The overall economic context for food security is favourable, with the
economy growing at a steady rate since 2004 and mining exports soaring
supported by record prices of minerals.
Flour, meat and milk products are the main food staples of Mongolia. According
to estimations made in the framework of the “Household Income and Expenditure
Survey/Living Standards Measurement Survey 2002/03”, these three products
cover some 86 percent of the average daily caloric intake. Although consumption
of animal products is among the highest in the world, cereals are the
main source of energy providing some 55 percent of the daily intake. Despite
rapid increases in consumption of potatoes, vegetables and fruits in recent
years, particularly in urban areas, the diet of Mongolians remains deficient
in these products.
Wheat is the main crop in Mongolia. Production has declined steadily since
1990 following the break-up of the Soviet Union and the subsequent loss
of massive government subsidies. As a result, commercial imports and food
aid of wheat and wheat flour have increased (Figure 7).
As a result of severe drought during the 2005 cropping season, Mongolia gathered
only 74 000 tonnes of wheat, the lowest crop on record, and imported an
estimated 251 000 tonnes in 2005/06 marketing year (October/September).
Production recovered this year
The livestock sector suffered successive harsh winters (Dzud in local language)
and summer droughts from 1999-2002 which caused the loss of about 10 million
camels, horses, cattle, sheep and goats, or some 30 percent of the total
livestock numbers, prompting migration to the cities of large section
of the rural population. The sector has recovered since 2004 and preliminary
estimates point to numbers of animals in 2006 similar to the 1999 record
levels. This is the result of successive years of favourable weather conditions,
investments in response to improved returns for animal products as well
as low animal take-off.
The country is self-sufficient in meat and has an exportable surplus. Following
the sharp decline from 2001 to 2003, production of meat has recovered
in the past two years, but by 2005 still remained 38 percent below the
level of 2000 and exports are very limited.
Mongolia used to be self-sufficient in milk in the socialist period. Similar to the rest of the food sector, the dairy industry collapsed during the abrupt transition from State to private ownership in the early 1990s. The decline of the national herd in 2000-2002 resulted in the plummeting of the milk production and the import of almost all the milk and milk products sold in urban markets.
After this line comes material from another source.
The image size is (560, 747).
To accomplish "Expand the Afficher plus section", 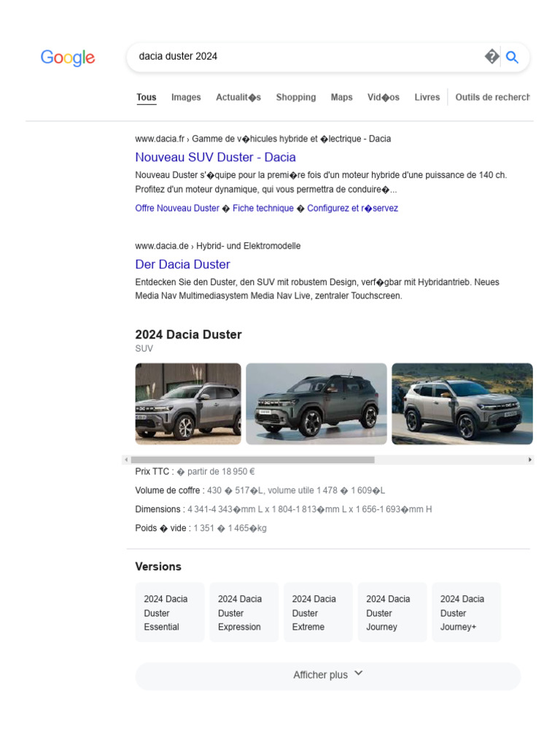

Total milk production has been recovering markedly since then and by 2005 production of milk was only 10 percent lower than in 2000. While most of the processed milk is still imported, due to the limited connection between producers and urban consumers, the formal milk and dairy sub-sector is also reviving and the component of domestic produced milk in the milk industry has increased from some 3 percent in 2003 to about 7 percent in 2005.
Table 12. Mongolia: livestock numbers, output and trade
Livestock numbers ( 000 head )
Total in bod* equivalent ( 000 head )
Livestock output ( 000 tonnes slaughter weight )
Mutton and goat
Eggs ( million units)
Trade of main livestock products
Milk Powder imports ( tonnes)
Meat exports ( 000 tonnes)
Intestine exporte ( 000 rolls)
Edible meat offal Export ( tonnes)
Availability of foodstuffs in the markets is good and prices are stable (except for meat)
Markets in Mongolia have a particular importance for access to food since the majority of the population lives in urban areas (some 60 percent) and are buyers of food. In rural areas, herders are self-sufficient in meat and dairy products but need to acquire all other food products, in particular flour, an important component in their diets. Trade liberalization has contributed to improve availability and stability of food supplies. Markets throughout the country are well-stocked with food products, including wheat flour, rice, vegetables and fruits. Prices of most basic foods, except meat, have remained stable or have declined since 2000 in real terms. While the decline in prices of basic food has overall favoured access to food, the largest reductions have been in prices of flour products and vegetables, which are the main staples of the low-income groups of population. The improvement of the terms of trade between meat/flour and meat/potatoes has also benefit herder populations’ access to food.
Meat prices in domestic markets are well below those in the world market, highlighting the country’s export potential, but also the difficulties to import in time of crisis. Meat prices have been increasing significantly in the past three years reflecting the reduced meat supply. As a result of the long and cold Mongolia winter, there is marked price seasonality with prices of meat and vegetables increasing in spring months, and those of milk rising in winter (Figure 8).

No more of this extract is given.